Some customers perhaps, but  not all. Some in the motorhome 
retail trade perhaps, but not all. 

The OP has pointed out third party problems with 'one' member
of the motorhome trade who in their experience isn't performing
to a standard that they expect. And may well fall short off the standards 
expected by other members of the motorhome retailing trade.

Whether they've overstepped legality thresholds is probably for
another thread, probably another site!


----------



## QFour (Jun 21, 2018)

pamjon said:


> Our friends are now taking legal action



Waste of time and effort. It will take months for Solicitors to get round to arguing about it running up thousands in fees.

IMHO they should just get shut of it and take the hit.

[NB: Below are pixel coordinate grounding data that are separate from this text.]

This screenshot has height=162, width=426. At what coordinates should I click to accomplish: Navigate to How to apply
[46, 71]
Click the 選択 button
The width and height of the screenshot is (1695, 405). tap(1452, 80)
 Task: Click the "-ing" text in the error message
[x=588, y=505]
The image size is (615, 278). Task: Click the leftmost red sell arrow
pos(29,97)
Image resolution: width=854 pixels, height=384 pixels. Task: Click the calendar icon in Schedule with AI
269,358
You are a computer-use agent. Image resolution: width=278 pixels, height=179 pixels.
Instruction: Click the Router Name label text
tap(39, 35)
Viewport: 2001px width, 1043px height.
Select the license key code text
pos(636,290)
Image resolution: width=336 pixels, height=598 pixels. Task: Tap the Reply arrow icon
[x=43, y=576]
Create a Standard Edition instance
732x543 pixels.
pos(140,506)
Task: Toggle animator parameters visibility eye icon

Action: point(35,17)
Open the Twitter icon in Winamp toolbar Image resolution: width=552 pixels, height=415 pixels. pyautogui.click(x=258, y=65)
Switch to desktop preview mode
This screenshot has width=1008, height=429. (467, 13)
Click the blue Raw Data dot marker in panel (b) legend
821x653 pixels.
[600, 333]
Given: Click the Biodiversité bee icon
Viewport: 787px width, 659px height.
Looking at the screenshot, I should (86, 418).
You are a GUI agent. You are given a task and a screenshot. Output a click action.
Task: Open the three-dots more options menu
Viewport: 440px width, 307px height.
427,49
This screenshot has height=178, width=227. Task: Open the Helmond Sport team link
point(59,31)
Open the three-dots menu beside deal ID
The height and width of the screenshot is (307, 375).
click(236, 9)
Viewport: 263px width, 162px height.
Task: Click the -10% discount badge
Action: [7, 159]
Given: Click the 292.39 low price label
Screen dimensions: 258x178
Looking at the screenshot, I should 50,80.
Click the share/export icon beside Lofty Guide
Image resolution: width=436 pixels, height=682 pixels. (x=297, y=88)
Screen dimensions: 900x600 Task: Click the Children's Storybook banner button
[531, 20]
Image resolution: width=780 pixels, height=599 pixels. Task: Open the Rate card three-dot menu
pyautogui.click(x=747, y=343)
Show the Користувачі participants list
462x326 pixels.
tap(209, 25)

It will probably be less than paying out for Solicitors / Barrister Opinions Etc. Also means they can get on with life.

What will they gain. They certainly won’t get their money back.

We meet a couple in Oliva Spain and jokingly I said have you been round the Benimar Factory as it’s only up the road. He was not a happy guy. His electric bed had jammed and he called at the factory. They would not even let him through the gate. They only build them was their reply and told him to go to his Dealer. Eventually a local Benimar Dealer fixed it for him.

..


----------



## trevskoda (Jun 21, 2018)

Thank feck i built my own wagon and all works 100% with no rattles squeaks bits falling of,all for less than 6 g.


----------



## runnach (Jun 21, 2018)

QFour said:


> Waste of time and effort. It will take months for Solicitors to get round to arguing about it running up thousands in fees.
> 
> IMHO they should just get shut of it and take the hit. It will probably be less than paying out for Solicitors / Barrister Opinions Etc. Also means they can get on with life.
> 
> ...



Forget solicitors, A trip to trading standards and an accurate documentation of events will serve far better. As a rule dealers don't like TS showing too much interest ....in addition IF and it is an IF other customers have been short changed the OPs friends case will possibly be part of evidence in a collective prosecution.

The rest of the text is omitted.